▶ **EXERCISE REQUIREMENTS**
Rescale the lines between the one holding "Click the OUTPUT_FILE variable name" and the one holding "click(x=1085, y=30)", inclusive, writing each line out again with its request unchanged. Multiply every click coordinate in the answers by 0.3, round to whole numbers with halves going up, and leave the pictures out.

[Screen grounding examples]
--- start ---

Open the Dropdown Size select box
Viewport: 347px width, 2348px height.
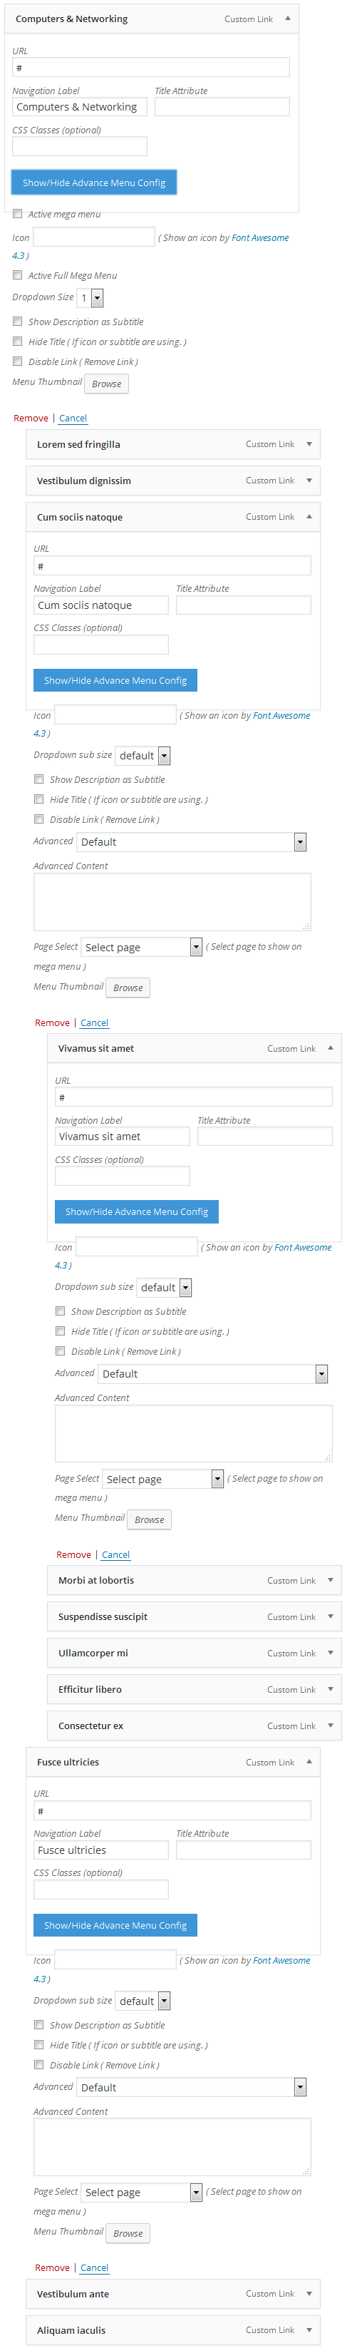[90, 298]
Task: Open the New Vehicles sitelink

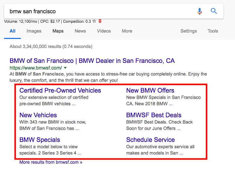Action: [38, 115]
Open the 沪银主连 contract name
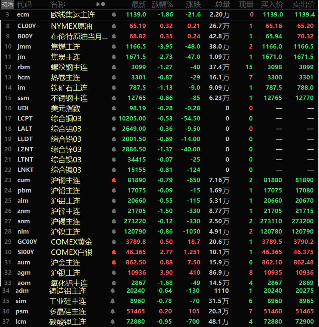 pyautogui.click(x=65, y=273)
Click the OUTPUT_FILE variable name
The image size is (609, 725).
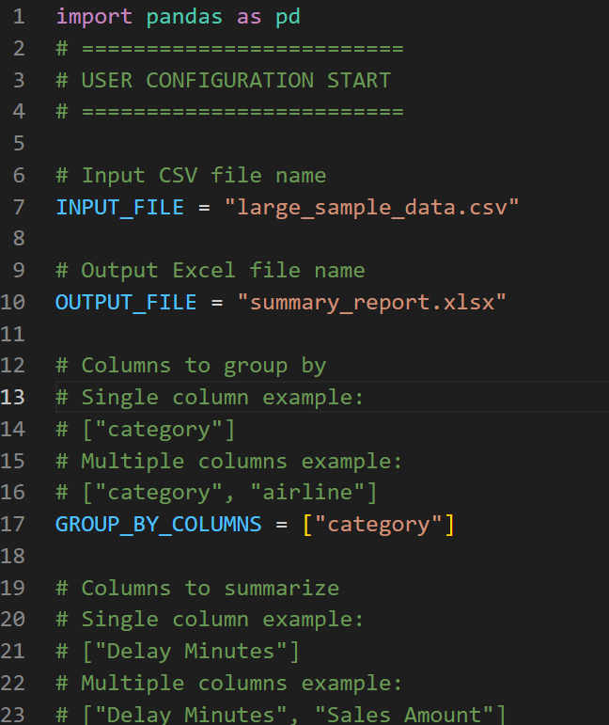click(x=126, y=302)
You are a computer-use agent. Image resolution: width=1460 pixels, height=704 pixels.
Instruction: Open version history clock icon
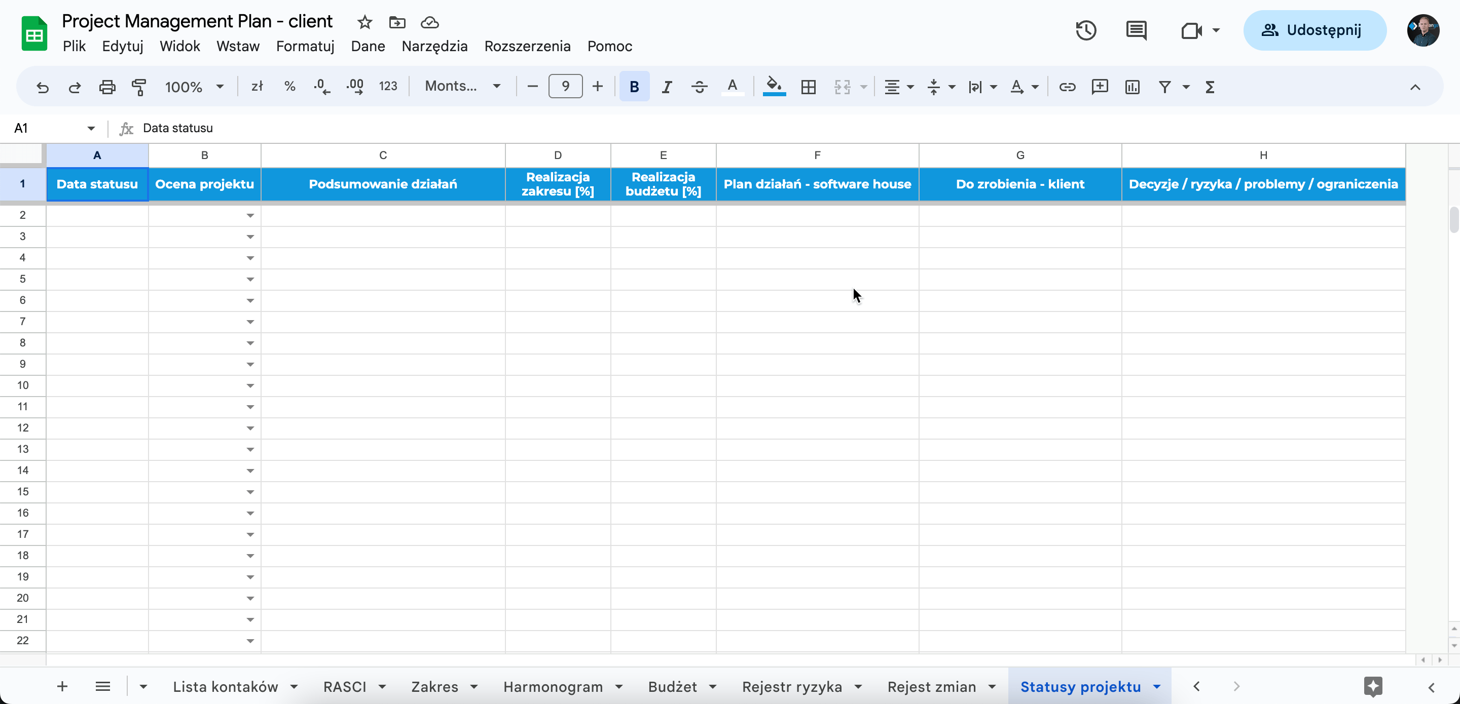click(x=1085, y=30)
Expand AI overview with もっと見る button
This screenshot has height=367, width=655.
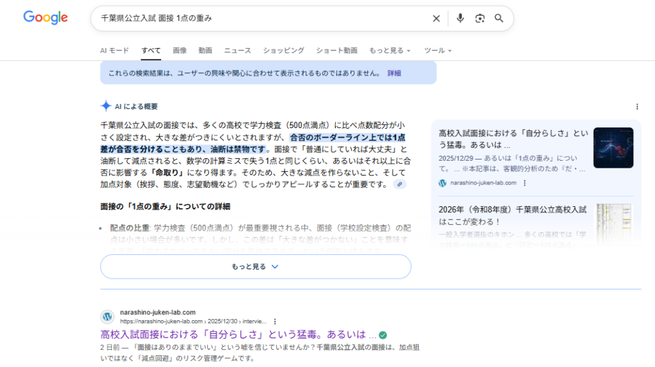tap(255, 266)
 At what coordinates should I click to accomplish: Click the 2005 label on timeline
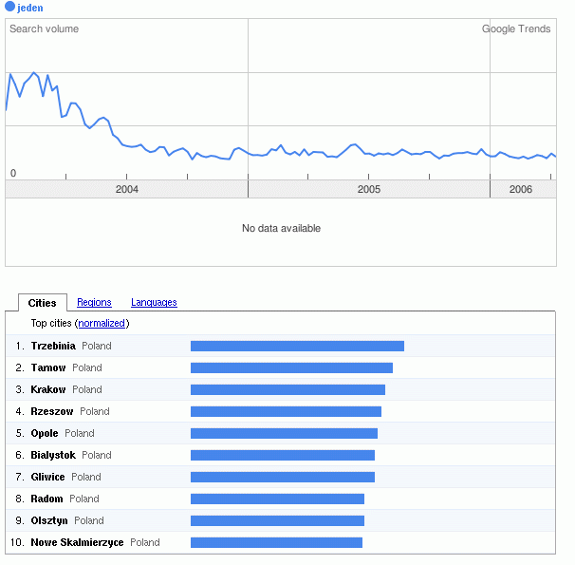(x=369, y=190)
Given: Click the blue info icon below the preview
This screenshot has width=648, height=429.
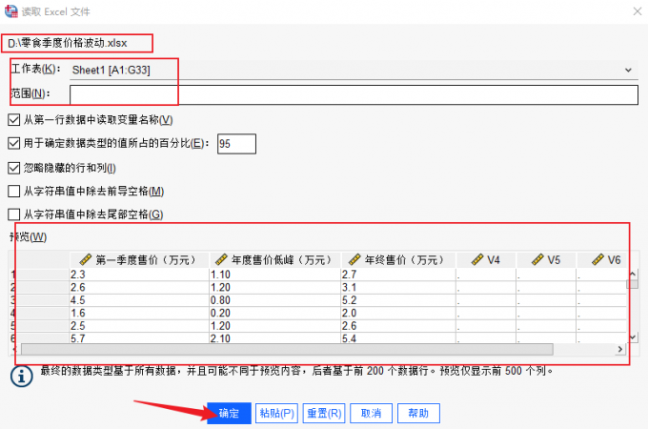Looking at the screenshot, I should (x=19, y=376).
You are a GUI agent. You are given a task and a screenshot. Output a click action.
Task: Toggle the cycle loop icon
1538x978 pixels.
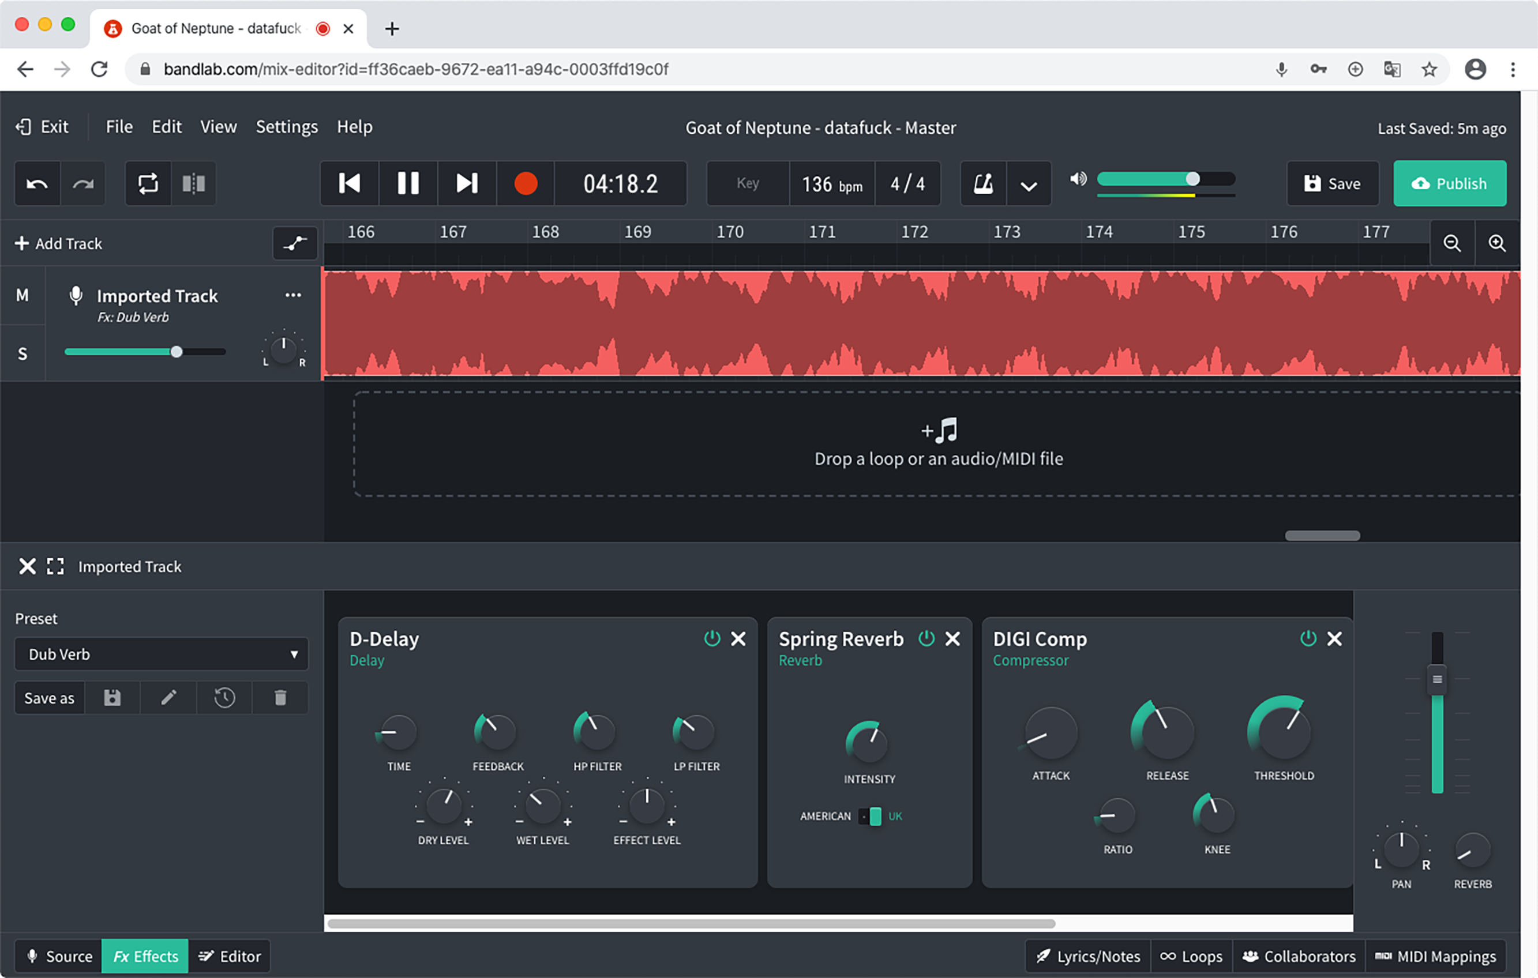pos(148,184)
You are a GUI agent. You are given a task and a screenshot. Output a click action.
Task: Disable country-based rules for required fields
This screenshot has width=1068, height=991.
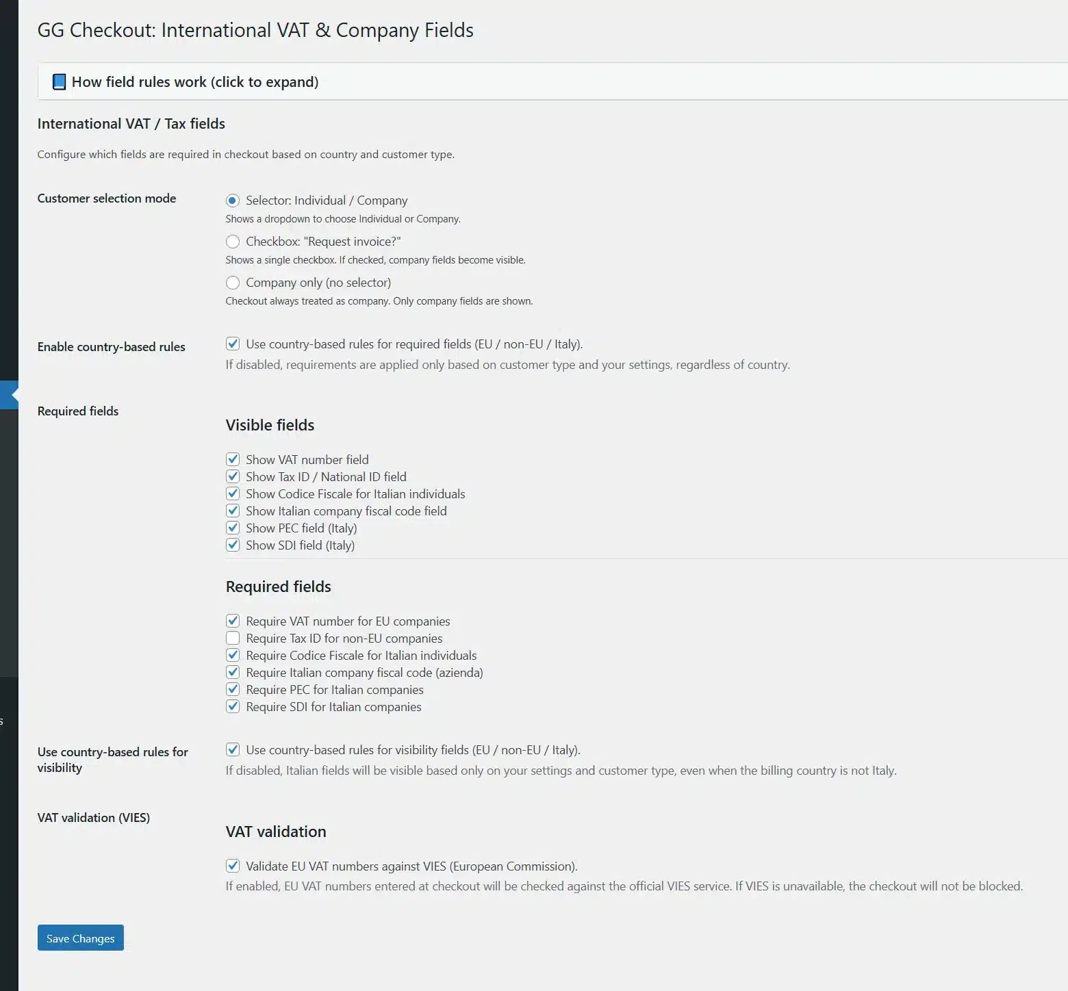pyautogui.click(x=233, y=344)
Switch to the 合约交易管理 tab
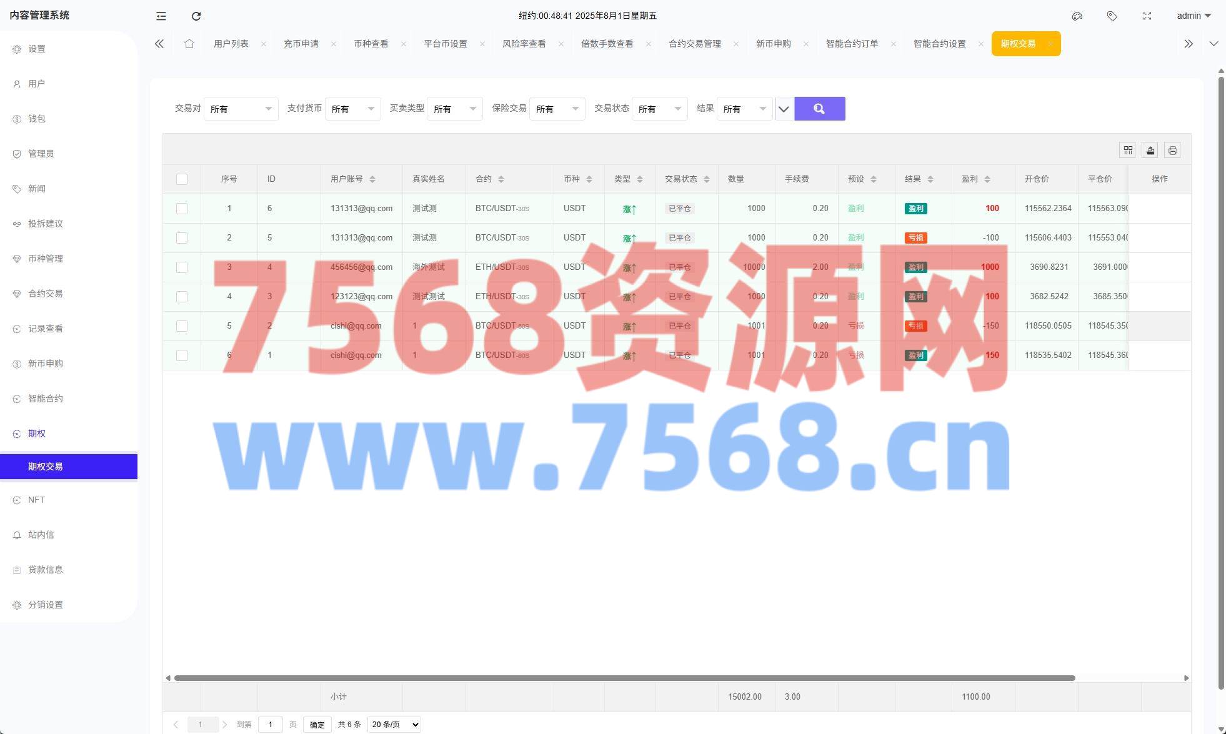Screen dimensions: 1226x734 coord(694,44)
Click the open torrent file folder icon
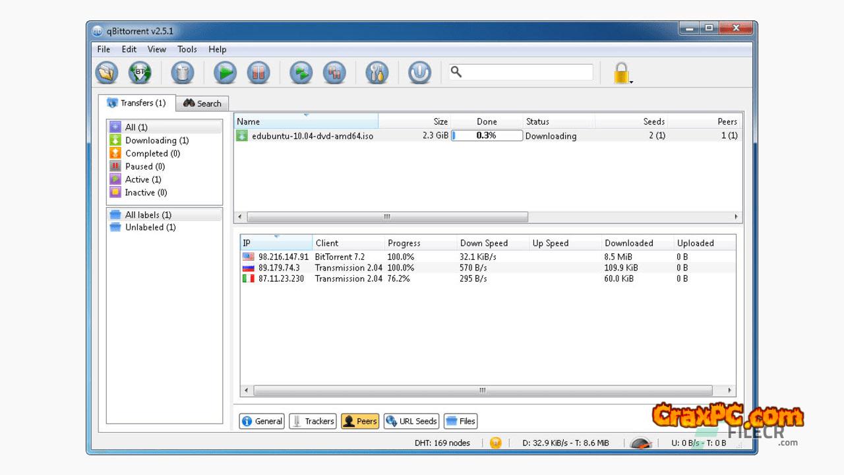This screenshot has width=844, height=475. [106, 73]
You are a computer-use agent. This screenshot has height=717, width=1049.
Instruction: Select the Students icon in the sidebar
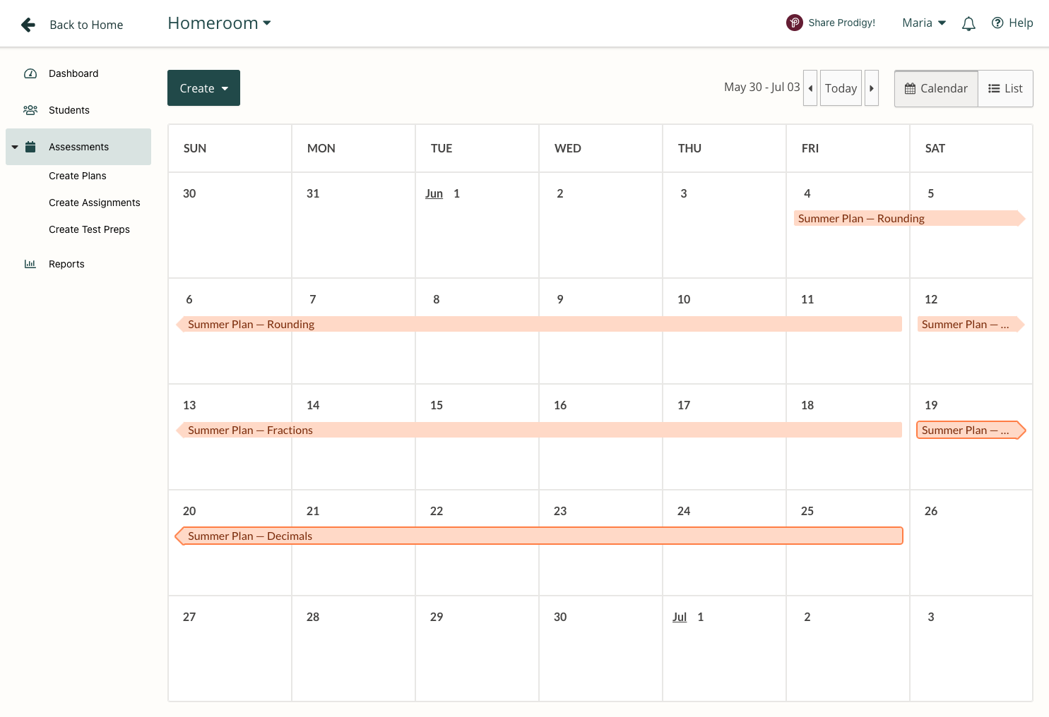[x=30, y=110]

--- end ---

▶ **THE OUTPUT**
Click the OUTPUT_FILE variable name
The image size is (609, 725).
click(x=38, y=91)
You are a computer-use agent. Image resolution: width=1460 pixels, height=704 pixels.
Instruction: Open version history clock icon
click(x=326, y=9)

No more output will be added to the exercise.